■ **INFORMATION SUPPLIED**:
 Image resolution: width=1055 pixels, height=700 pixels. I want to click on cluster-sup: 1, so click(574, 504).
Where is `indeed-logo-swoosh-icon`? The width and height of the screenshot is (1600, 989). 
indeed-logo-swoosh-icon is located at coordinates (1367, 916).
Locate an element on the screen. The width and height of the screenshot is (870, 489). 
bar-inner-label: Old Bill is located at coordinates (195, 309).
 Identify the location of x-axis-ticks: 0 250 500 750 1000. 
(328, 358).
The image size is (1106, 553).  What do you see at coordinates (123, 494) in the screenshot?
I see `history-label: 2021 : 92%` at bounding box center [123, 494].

--

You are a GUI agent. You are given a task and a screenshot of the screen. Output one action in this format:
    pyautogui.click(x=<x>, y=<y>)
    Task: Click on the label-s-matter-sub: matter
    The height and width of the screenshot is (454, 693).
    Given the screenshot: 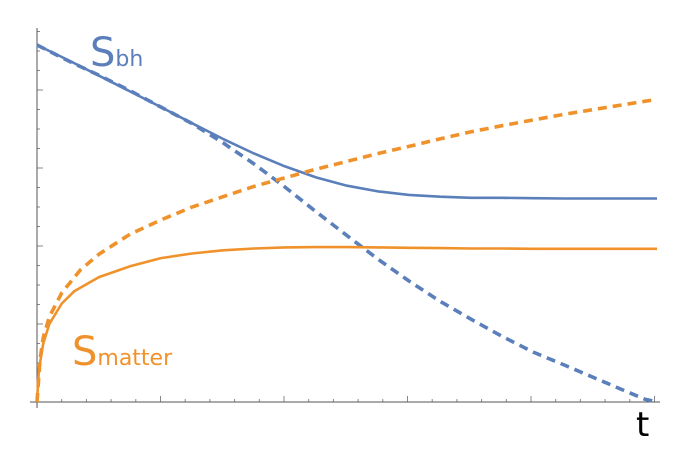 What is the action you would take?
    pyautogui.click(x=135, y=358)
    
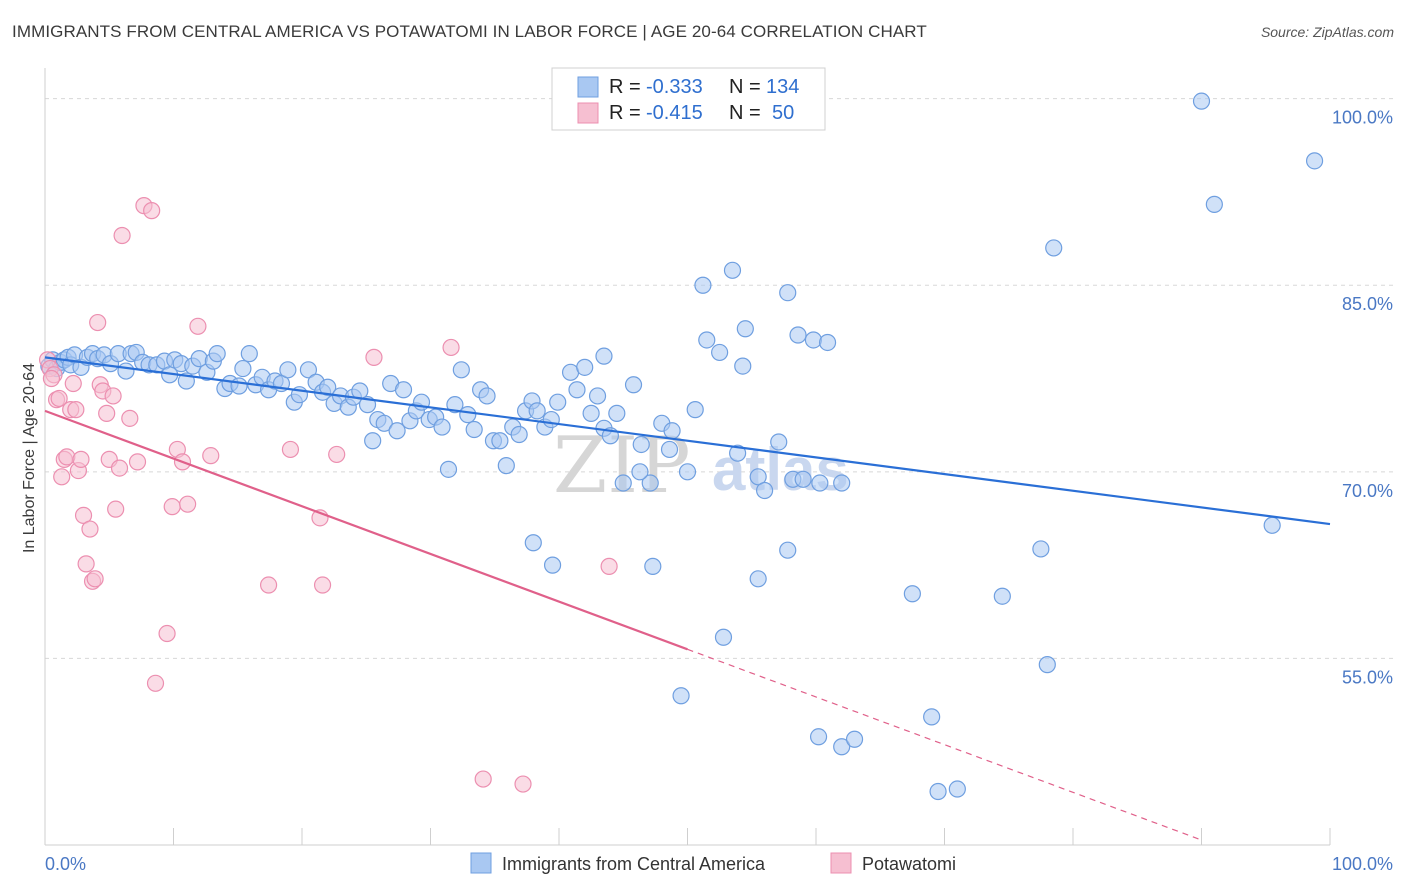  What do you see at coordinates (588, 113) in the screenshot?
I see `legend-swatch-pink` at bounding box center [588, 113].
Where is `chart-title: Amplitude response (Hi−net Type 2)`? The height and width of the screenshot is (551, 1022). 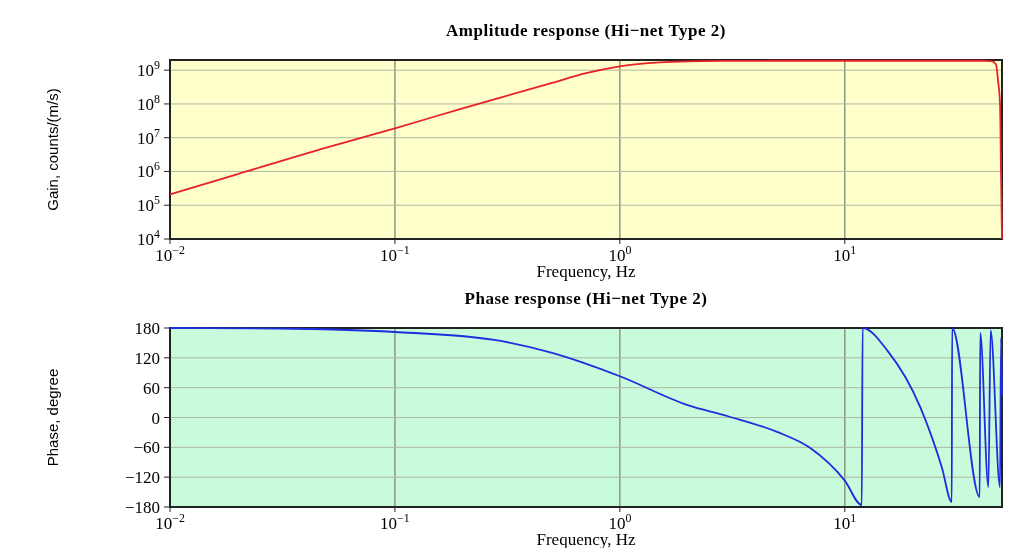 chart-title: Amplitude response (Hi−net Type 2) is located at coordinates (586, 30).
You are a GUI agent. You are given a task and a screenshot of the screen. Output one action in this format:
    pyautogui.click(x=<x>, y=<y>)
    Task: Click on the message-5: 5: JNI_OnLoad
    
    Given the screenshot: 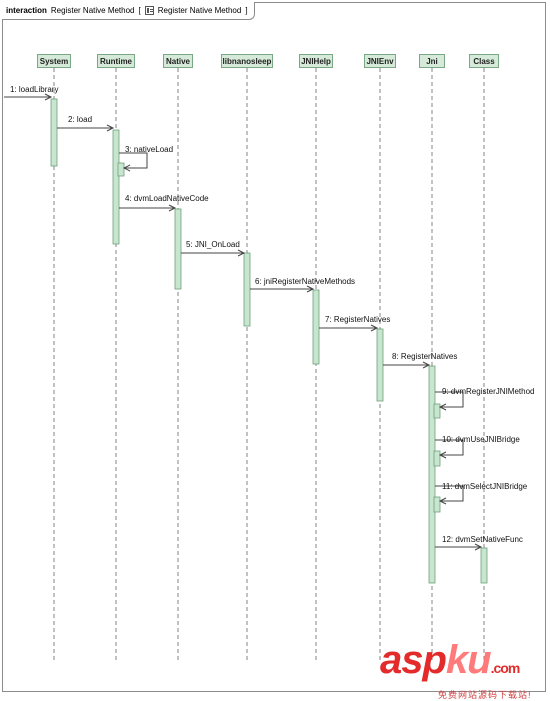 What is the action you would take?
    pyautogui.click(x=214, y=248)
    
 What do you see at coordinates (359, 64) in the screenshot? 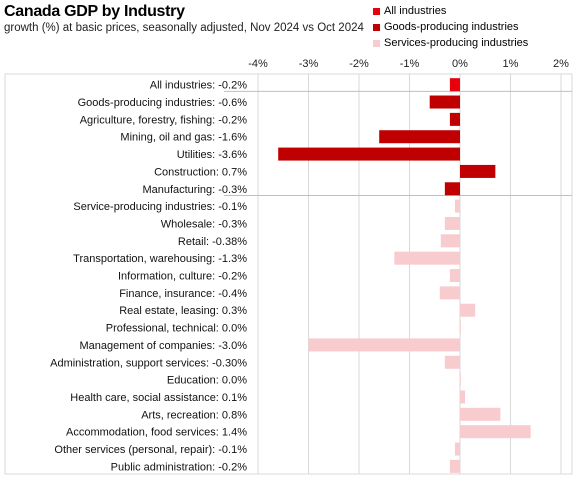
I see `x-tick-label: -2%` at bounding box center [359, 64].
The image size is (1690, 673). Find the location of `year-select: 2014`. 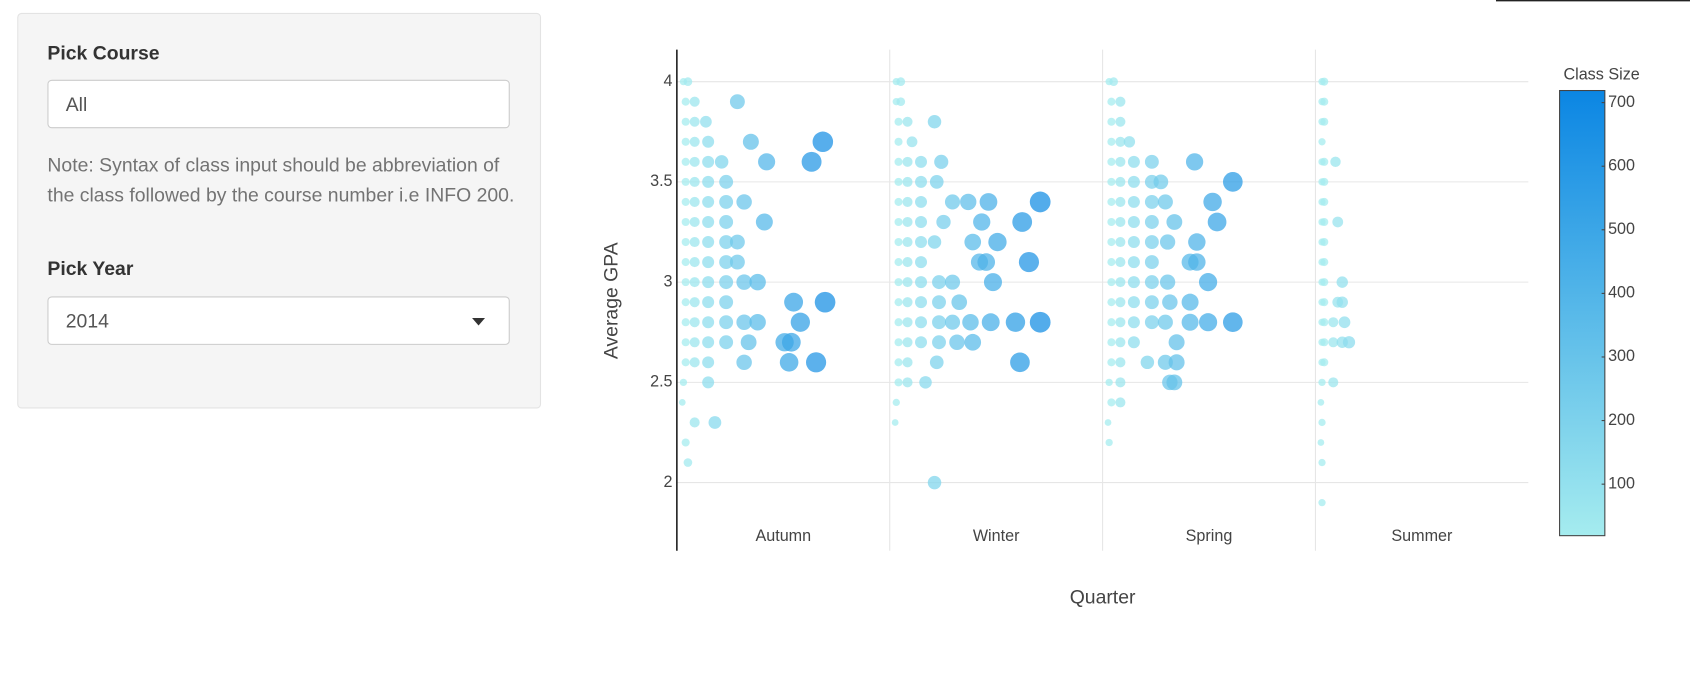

* * *

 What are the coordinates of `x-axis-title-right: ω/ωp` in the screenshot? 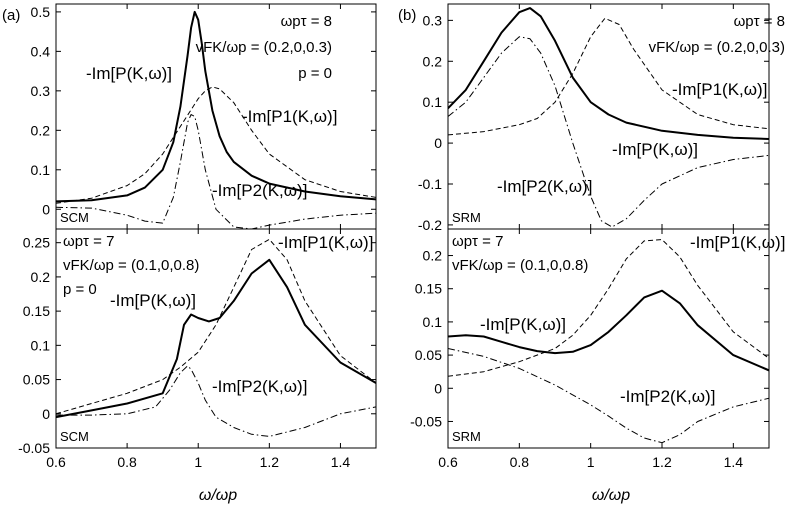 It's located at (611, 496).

■ **REQUIRED ACTION**: Transcribe, word for word, the lines of the entries above from the line containing "Identify the location" through the line containing "center [123, 494].", including both of those lines.

■ **OUTPUT BELOW**:
 Identify the location of x-axis-ticks: 0 250 500 750 1000. 
(328, 358).
The image size is (1106, 553).  What do you see at coordinates (123, 494) in the screenshot?
I see `history-label: 2021 : 92%` at bounding box center [123, 494].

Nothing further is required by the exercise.